Rethinking IT Security in the Age of the Cloud

There’s obviously a lot of concern when it comes to the security of public cloud computing services. But there’s also a lot of opportunity to right the mistakes of the past as IT organizations move to embrace what amounts to a fundamentally new approach to enterprise computing.

With that goal in mind, IBM has developed five best practices for public cloud computing that IT organizations should keep in mind as they move to the cloud. Cloud computing, says Harold Moss, IBM CTO for cloud security strategy, is fundamentally more secure than most existing on-premise IT deployments because of the amount of expertise that can be brought to bear on a single deployment and the use of modern security frameworks to safeguard these installations.

In fact, most on-premise IT installations rely on what Moss calls "bolt-on security" versus an approach that builds security into the core of the IT infrastructure by design, which Moss says has been a hallmark of IBM security that harkens all the way back to the mainframe.

But that doesn’t mean, adds Moss, that just because an application workload is deployed in a public cloud that the internal IT department is not responsible for managing it. Moss says it’s critical for IT organizations to make sure they have the proper level of controls in place to secure application workloads both inside and outside the enterprise. To that end, internal IT organizations will need access to monitoring tools that allow them to be certain that all the security parameters that have been outlined in the service-level agreement (SLA) are followed.
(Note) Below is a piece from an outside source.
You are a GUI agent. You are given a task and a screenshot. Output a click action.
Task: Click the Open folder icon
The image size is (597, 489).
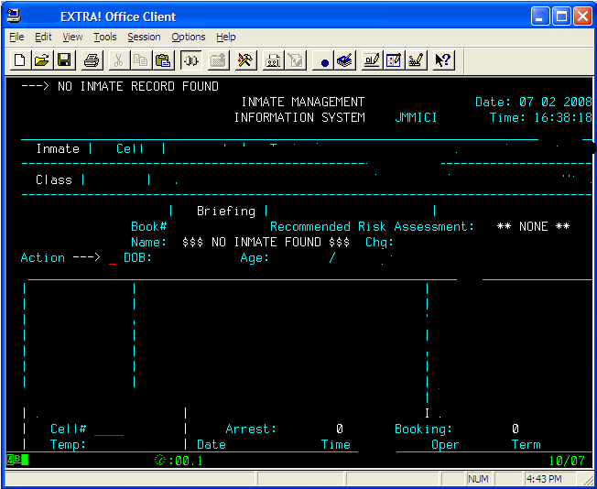[x=41, y=60]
The biggest issue with security in the cloud, however, may be that security concerns allow IT organizations to avoid having to confront more difficult issues, such as a fundamental inability to effectively manage data in the cloud. Rather than confront those issues directly, it’s simply a lot easier to roll those issues up under security because it allows the internal IT management team to avoid having some difficult conversations with the senior leadership of the business.

But one way or another all of these issues are going to have to be confronted in the months ahead. And the first step to making that happen is to stop making security the scapegoat for everything that is currently wrong with the way we manage internal IT.